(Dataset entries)

====================

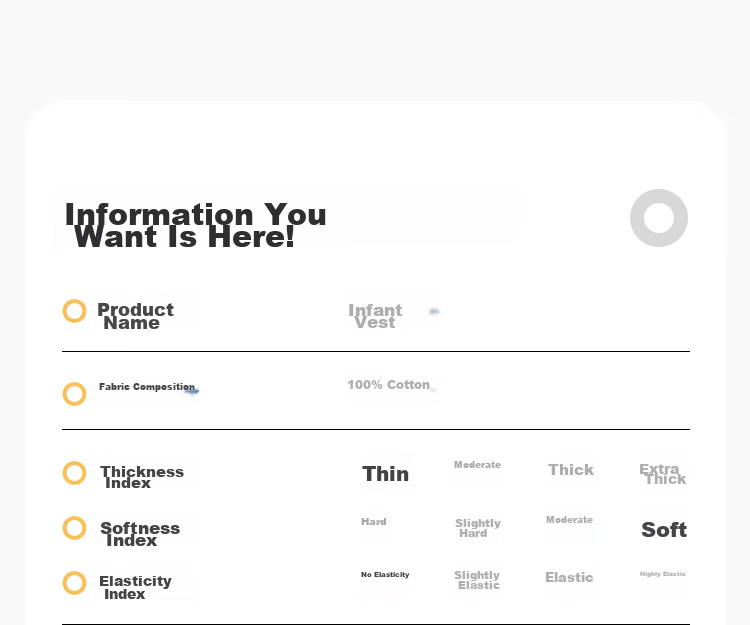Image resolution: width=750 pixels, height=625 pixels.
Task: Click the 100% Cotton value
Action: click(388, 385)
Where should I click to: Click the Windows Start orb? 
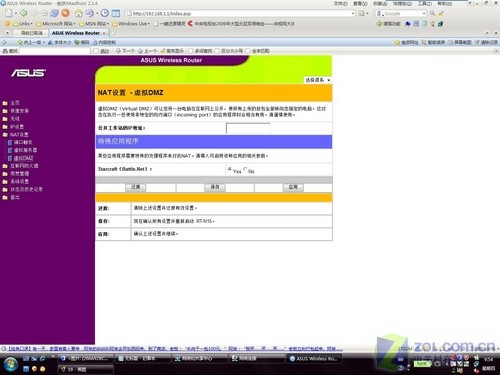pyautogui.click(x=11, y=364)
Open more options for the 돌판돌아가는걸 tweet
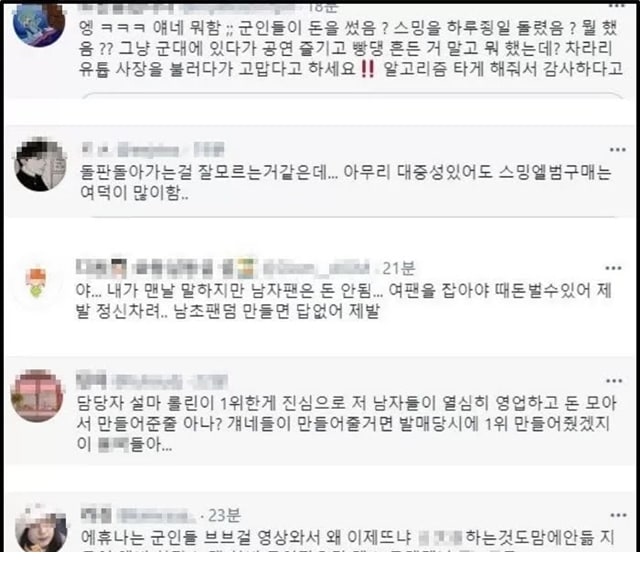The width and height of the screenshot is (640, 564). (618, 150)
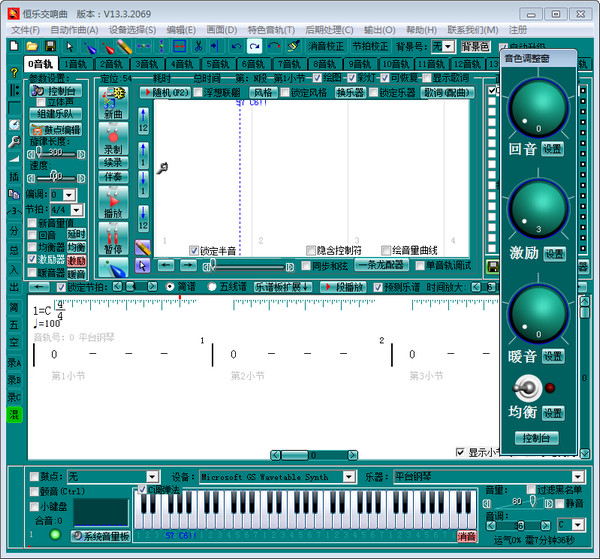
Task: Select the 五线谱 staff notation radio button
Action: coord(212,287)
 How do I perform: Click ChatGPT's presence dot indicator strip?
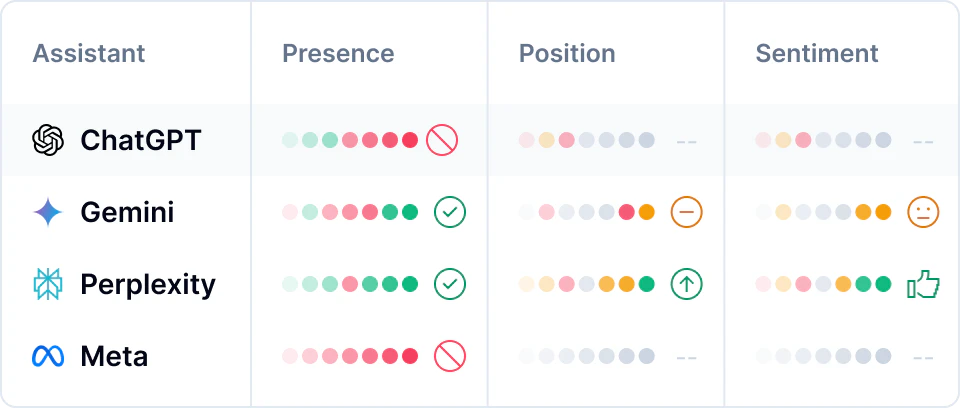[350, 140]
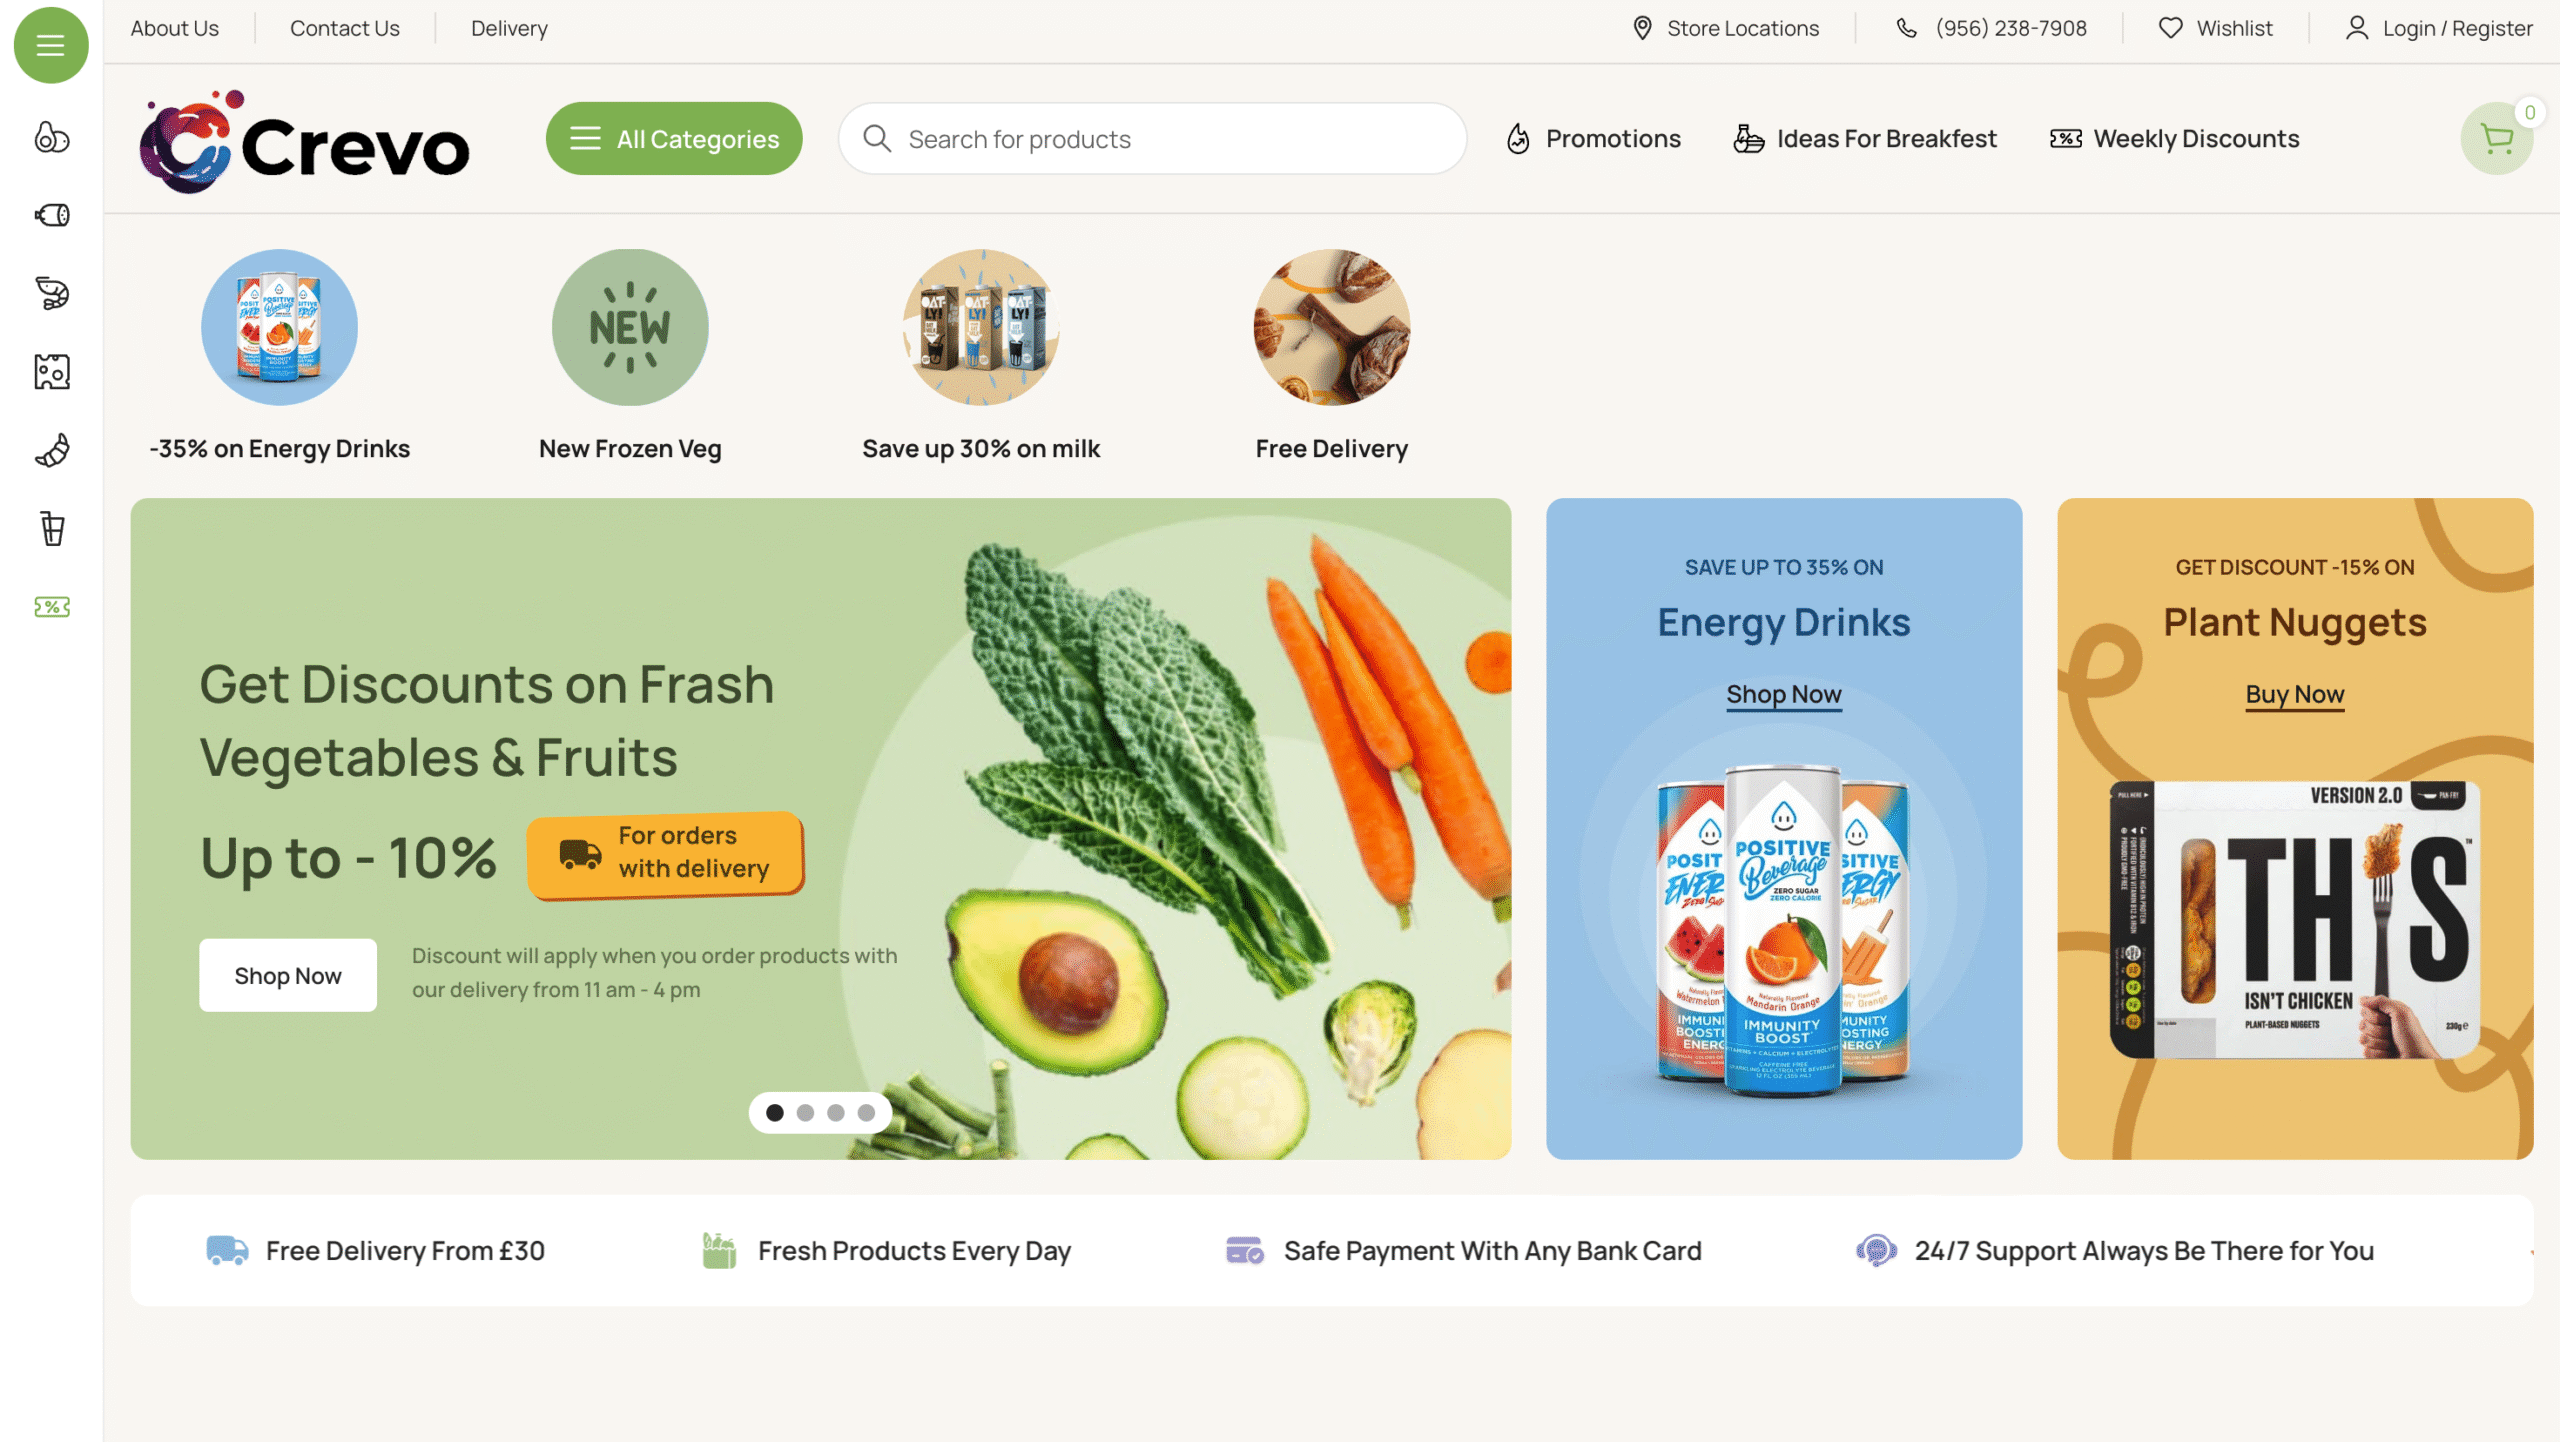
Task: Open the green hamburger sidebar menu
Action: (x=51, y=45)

====================

With the pictures left out, copy exactly the lines from the line holding "Where should I" through the final line of the records, including both.

Where should I click to: Click the Windows Start orb? 
pyautogui.click(x=11, y=364)
Open more options for the 돌판돌아가는걸 tweet
The width and height of the screenshot is (640, 564). (618, 150)
Task: Select the 五线谱 staff notation radio button
Action: coord(212,287)
 How do I perform: Click ChatGPT's presence dot indicator strip?
[350, 140]
Task: Open the green hamburger sidebar menu
Action: (x=51, y=45)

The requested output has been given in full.